● **Exercise goal**
Set down again exactly the lines of the listing below that fall between the line holding "0 відгуків (142, 1059)" and the line holding "Powered by Shopify (266, 2018)", inclusive.

● **Records shown**
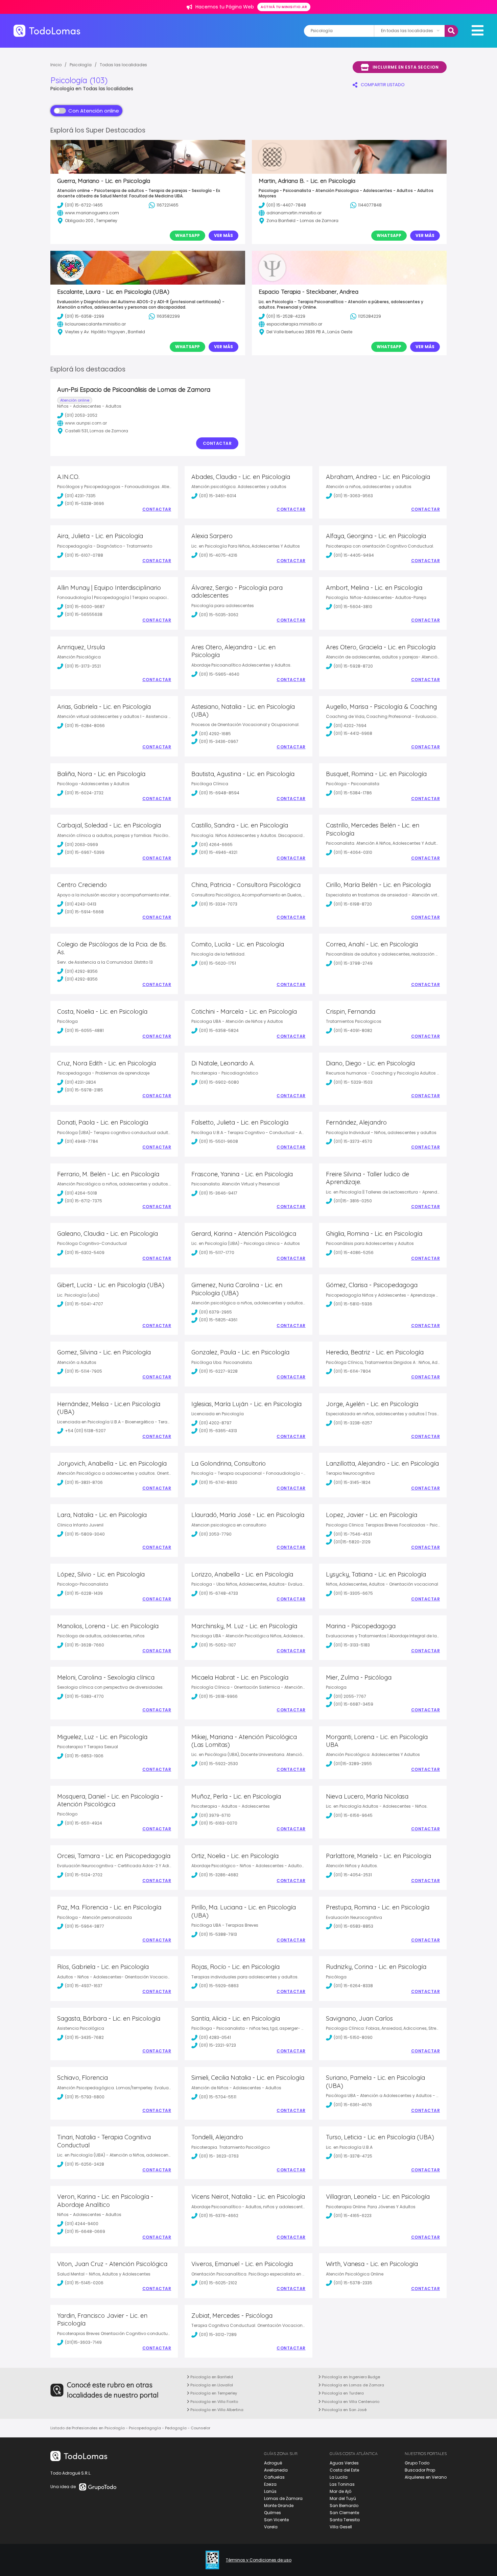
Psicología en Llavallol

* * *

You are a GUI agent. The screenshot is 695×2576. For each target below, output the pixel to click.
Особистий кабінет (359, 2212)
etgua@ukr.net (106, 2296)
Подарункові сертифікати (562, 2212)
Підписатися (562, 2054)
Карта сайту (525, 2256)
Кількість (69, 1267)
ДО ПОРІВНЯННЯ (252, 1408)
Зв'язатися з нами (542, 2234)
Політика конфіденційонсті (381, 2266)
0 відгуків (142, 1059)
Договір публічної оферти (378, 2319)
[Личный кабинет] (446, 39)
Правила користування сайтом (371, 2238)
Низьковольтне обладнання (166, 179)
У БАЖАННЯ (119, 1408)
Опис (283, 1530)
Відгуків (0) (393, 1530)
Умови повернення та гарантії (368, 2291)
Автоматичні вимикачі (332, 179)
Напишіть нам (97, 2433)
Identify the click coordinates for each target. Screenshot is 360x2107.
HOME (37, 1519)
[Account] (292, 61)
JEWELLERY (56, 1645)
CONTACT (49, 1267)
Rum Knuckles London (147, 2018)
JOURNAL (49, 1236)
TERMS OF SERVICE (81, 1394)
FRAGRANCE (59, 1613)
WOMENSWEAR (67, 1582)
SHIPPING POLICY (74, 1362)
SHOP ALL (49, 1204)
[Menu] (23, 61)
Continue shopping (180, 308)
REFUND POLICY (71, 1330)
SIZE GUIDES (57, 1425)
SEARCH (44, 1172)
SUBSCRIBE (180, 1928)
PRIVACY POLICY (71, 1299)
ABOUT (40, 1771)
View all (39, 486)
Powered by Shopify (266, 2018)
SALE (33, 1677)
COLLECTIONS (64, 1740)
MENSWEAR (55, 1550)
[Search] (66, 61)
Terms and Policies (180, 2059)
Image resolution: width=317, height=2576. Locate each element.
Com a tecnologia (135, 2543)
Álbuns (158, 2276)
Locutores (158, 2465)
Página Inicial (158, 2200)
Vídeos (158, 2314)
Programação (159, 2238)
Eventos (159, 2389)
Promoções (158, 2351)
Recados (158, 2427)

● **Answer space**
0 відгуків (142, 1059)
Договір публічної оферти (378, 2319)
[Личный кабинет] (446, 39)
Правила користування сайтом (371, 2238)
Низьковольтне обладнання (166, 179)
У БАЖАННЯ (119, 1408)
Опис (283, 1530)
Відгуків (0) (393, 1530)
Умови повернення та гарантії (368, 2291)
Автоматичні вимикачі (332, 179)
Напишіть нам (97, 2433)
Identify the click coordinates for each target. Screenshot is 360x2107.
HOME (37, 1519)
[Account] (292, 61)
JEWELLERY (56, 1645)
CONTACT (49, 1267)
Rum Knuckles London (147, 2018)
JOURNAL (49, 1236)
TERMS OF SERVICE (81, 1394)
FRAGRANCE (59, 1613)
WOMENSWEAR (67, 1582)
SHIPPING POLICY (74, 1362)
SHOP ALL (49, 1204)
[Menu] (23, 61)
Continue shopping (180, 308)
REFUND POLICY (71, 1330)
SIZE GUIDES (57, 1425)
SEARCH (44, 1172)
SUBSCRIBE (180, 1928)
PRIVACY POLICY (71, 1299)
ABOUT (40, 1771)
View all (39, 486)
Powered by Shopify (266, 2018)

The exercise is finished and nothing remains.